> **TASK DESCRIPTION**:
Once you have read the listing, print all of it word for word.

> **PROVIDED DATA**:
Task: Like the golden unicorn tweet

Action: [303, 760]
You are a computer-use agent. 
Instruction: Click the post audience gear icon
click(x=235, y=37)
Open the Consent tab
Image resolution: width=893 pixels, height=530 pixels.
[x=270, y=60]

> **SOLUTION**:
Task: Like the golden unicorn tweet

Action: [303, 760]
You are a computer-use agent. 
Instruction: Click the post audience gear icon
click(x=235, y=37)
Open the Consent tab
Image resolution: width=893 pixels, height=530 pixels.
[x=270, y=60]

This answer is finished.